Experience of Prejudice and Ways to Combat It
Chapter 3 of Experience, Through Reflection to Transformation
August 27, 2021

INTRODUCTION 

To follow is Chapter 3 in a series that is my personal tranformative journey from my early years. This story began with me living as a long term unemployed single parent with two children with different fathers, never being married. I was definitely on the bottom rung of society. I lived in the highest unemployed town in the UK with the demise of its Iron and Steel, Chemical and Shipbuilding industries, thus experiencing years of poverty and ostracisation. This is the story of how, supported by a strong Christian faith, I deeply analysed and  navigated my way through it all, to an absolutely fulfilling life.
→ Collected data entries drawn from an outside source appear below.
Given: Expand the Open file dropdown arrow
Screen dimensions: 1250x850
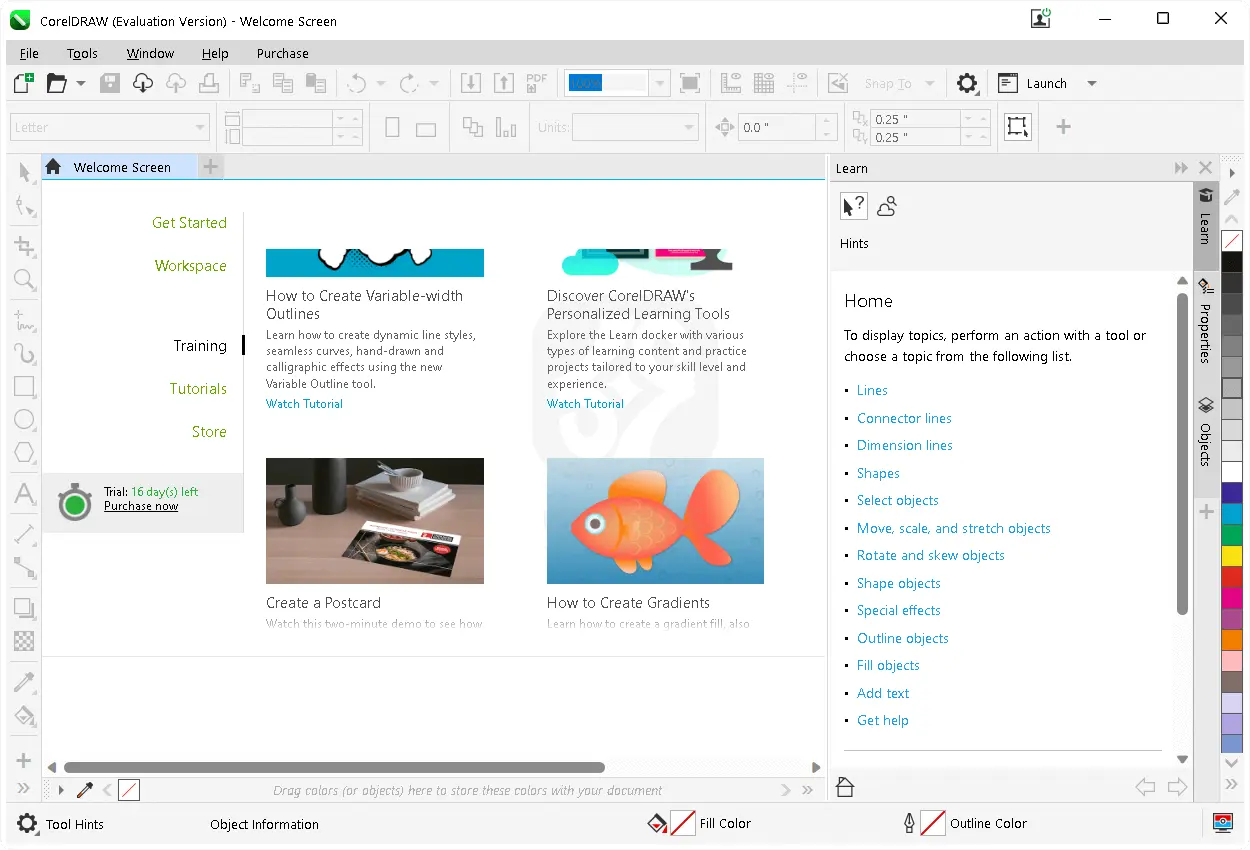Looking at the screenshot, I should (81, 84).
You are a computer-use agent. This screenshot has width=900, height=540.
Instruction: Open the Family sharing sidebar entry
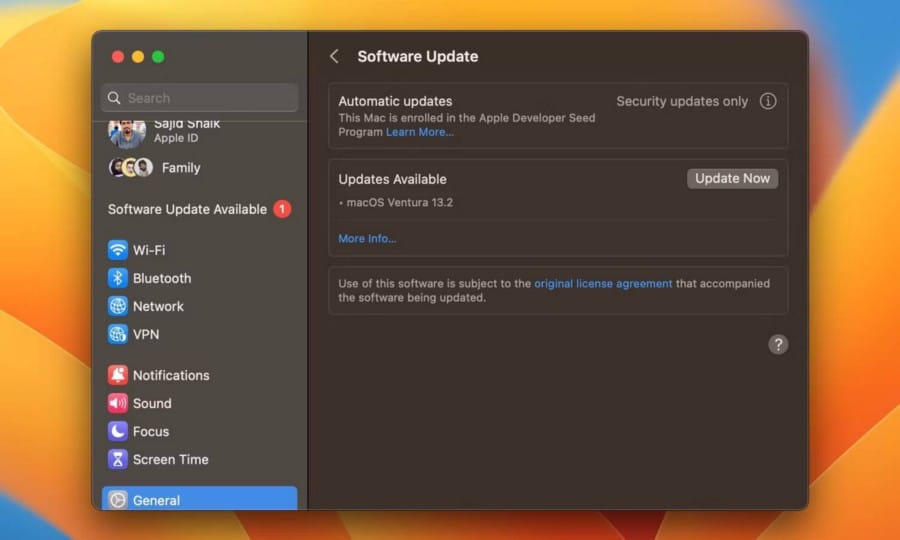(180, 168)
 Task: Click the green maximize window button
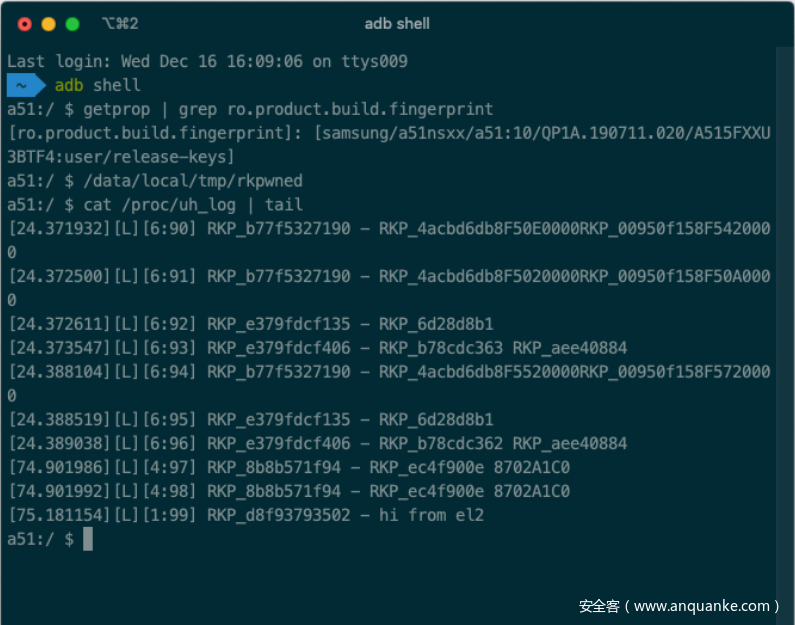72,23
In the light of what’s happening in this chaotic world today, I feel moved to tell my story with all its different facets, because my main hope is that the reader will see the human face of the marginalised. Then, hopefully, gain a more compassionate understanding of all those who live on the margins of society. I hope the reader finds clues on how to make connections with people different from them, or to change the top down competitive economic system so all people are justly valued whether they were in paid work or out of paid work.

I invite the reader to pick any chapter and,  if it resonates with you, to organise a zoom working group in the New Republic of the Heart community to discuss and explore any particular issue or let it inform the work you are already doing. 

I acknowledge that every single one of us has our own unique experience from our own unique perspective waiting to be heard and learned from. This is simply my experience. I’d love to maybe one day hear and learn from yours.  

Linda Granville

To read Chapter 2, click HERE.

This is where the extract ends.